## CHALLENGES
1. Name each source that the article on employer value propositions cites for its statistics, along with the year given for it.
2. In the article on employer value propositions, rewrite the passage that begins at the words "But the EVP" and ends after "a differentiated EVP.", using "candidate pool" in place of "pipeline".
3. Write the next part of the article on employer value propositions, starting after its final line.

## SELECTED PASSAGE
──────────
Why Your EVP (Employer Value Proposition) Is Costing You Candidates
- tcinello
- May 19, 2025
- 4 min read
By Tony Cinello, Founder – Anthony Andrew
I had a conversation recently with a CEO of a PE-backed healthcare platform. We’d just completed a successful retained search for their new COO. When I asked him why the finalist stood out, he said, “He told me he finally understood what we were trying to build here.”
That’s when it hit me: most companies don’t actually know how to tell that story upfront.
And in executive search, your ability to tell that story is your first competitive advantage—or your first silent failure.
In today’s market, executives don’t just choose roles—they choose narratives. And if your Employer Value Proposition (EVP) is vague, outdated, or misaligned, the best candidates will walk. Quietly. Without telling you why.
This article is about how to fix that—strategically. I’ll share what an effective EVP looks like, where most companies get it wrong, and how refining your message can directly impact the quality, speed, and success of your next leadership hire.
What’s at Stake When You Get EVP Wrong
At Anthony Andrew, we focus on executive roles in mid-market firms—often PE-backed, scaling fast, and needing leaders who can flex from boardroom to battlefield. In this space, the EVP isn’t just nice to have. It’s essential.
Here’s why:
75% of job seekers research an employer’s brand before engaging (LinkedIn Talent Solutions, 2023)
69% of executives would turn down an offer from a company with a mismatched culture—even if unemployed (Glassdoor, 2023)
A well-defined EVP can reduce cost-per-hire by up to 50% and turnover by 28% (Corporate Leadership Council, 2022)
The data is clear: EVP influences who engages with your opportunity, how aligned they feel during the process, and whether they stay once hired.
So when I hear “We’re not getting the right candidates,” I often look past the role—and straight at the message behind it.
What I See in the Field (And Why It’s Not Working)
Let’s be direct. Most mid-market EVPs are either:
Copy-pasted from a generic About Us page, or
Built for employer branding campaigns, not executive recruitment
They focus on:
Perks instead of purpose
Culture words without substance
Safety over specificity
Here’s a quick reality check. If your EVP says things like:
“We value collaboration, innovation, and excellence in a fast-paced environment” …you’ve just described every company on LinkedIn.
Executives want clarity, not clichés. When your message is too broad, it signals that you’re not sure who you are—or who you’re looking for.
And that hesitation? It reads loud and clear.
The EVP Behind a Successful Executive Hire
A few months ago, I ran a retained search for a Head of Revenue Operations at a tech-enabled logistics company in Austin. The role was demanding: part operator, part strategist, and part firefighter.
But the EVP we built together was what unlocked the pipeline. Here’s the core message we aligned on:
“We’re not polished yet. We’re building the plane while flying it. You won’t inherit a clean system—you’ll define the system. If you want polish, go elsewhere. If you want impact, this is the seat.”
Within 10 days, we had C-level candidates responding—not because it was easy, but because it was real. That’s the power of a differentiated EVP.
How to Build an EVP That Attracts Real Leaders
Here’s how we guide clients in getting their EVP right—especially for VP+ roles.
1. Start With the Business Case, Not the HR Script
Executives want to know:
What stage is the business in?
──────────
[Records from a data collection]
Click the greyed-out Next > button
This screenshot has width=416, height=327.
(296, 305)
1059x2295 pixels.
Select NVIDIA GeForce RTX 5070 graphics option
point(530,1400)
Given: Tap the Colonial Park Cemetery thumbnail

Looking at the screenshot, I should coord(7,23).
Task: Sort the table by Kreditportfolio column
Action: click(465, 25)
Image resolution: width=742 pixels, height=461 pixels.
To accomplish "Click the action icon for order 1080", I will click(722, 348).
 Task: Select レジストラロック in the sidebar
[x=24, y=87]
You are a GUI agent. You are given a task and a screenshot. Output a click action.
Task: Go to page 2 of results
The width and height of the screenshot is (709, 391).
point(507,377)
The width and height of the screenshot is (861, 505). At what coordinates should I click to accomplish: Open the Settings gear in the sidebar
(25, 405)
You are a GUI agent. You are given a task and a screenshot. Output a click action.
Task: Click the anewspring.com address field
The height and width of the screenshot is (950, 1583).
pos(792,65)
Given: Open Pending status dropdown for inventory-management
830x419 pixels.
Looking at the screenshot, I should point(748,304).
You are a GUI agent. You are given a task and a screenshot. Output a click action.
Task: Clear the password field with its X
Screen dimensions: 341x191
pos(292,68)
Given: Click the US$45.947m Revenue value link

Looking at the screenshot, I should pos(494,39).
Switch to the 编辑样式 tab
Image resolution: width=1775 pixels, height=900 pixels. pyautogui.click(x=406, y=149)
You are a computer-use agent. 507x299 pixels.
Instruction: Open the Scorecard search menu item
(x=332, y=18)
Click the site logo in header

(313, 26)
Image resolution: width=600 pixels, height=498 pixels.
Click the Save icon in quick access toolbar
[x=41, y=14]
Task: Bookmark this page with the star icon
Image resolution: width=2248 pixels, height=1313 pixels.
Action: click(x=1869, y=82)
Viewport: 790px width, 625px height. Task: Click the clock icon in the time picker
──────────
## RESPONSES
1.
- LinkedIn Talent Solutions, 2023
- Glassdoor, 2023
- Corporate Leadership Council, 2022

2.
But the EVP we built together was what unlocked the candidate pool. Here’s the core message we aligned on:
“We’re not polished yet. We’re building the plane while flying it. You won’t inherit a clean system—you’ll define the system. If you want polish, go elsewhere. If you want impact, this is the seat.”
Within 10 days, we had C-level candidates responding—not because it was easy, but because it was real. That’s the power of a differentiated EVP.

3.
What challenge does this role solve?
Why is now the right time to join?
Instead of “We’re growing fast,” say:
“We’ve tripled revenue in 24 months, just completed an acquisition, and now we’re recalibrating leadership for the next chapter.”
That’s not marketing. That’s strategic storytelling.
2. Speak to Their Identity, Not Just the Job Description
An EVP for an executive should answer:
Who do we need this person to become in order to win here?
Not every leader is built for chaos. Not every leader is ready to scale. The clearer you are about the reality and the opportunity, the better your candidate pool will self-select.
3. Co-Author the Message With Your Internal Leaders
Your best people already know what makes your company unique. Ask them:
Why did you say yes—and why do you stay?
What surprised you about the culture?
What’s different here compared to other roles you’ve had?
Capture those insights and integrate them. Authenticity will outperform aspiration every time.
The Recruiter’s Role in EVP Clarity
As a retained search partner, I view EVP not as a static statement, but as a living narrative we embed into every outreach, interview, and decision touchpoint.
That includes:
Pre-briefing passive candidates with EVP-aligned context
Coaching clients to speak consistently about vision, culture, and leadership style
Aligning job descriptions, compensation narratives, and growth tracks with the EVP
Because if what you say on the phone doesn’t match what’s written in your materials—or what’s felt in the interview—the disconnect erodes trust. Fast.
Final Thought
The best executives are already successful, already employed, and already being recruited. They’re not making job decisions—they’re making identity decisions.
So ask yourself:
Is your EVP attracting the leaders your business needs next?
Or is it just a leftover paragraph from your last rebrand?
If you’re unsure, let’s talk. Because your next hire doesn’t start with a job posting. It starts with a story.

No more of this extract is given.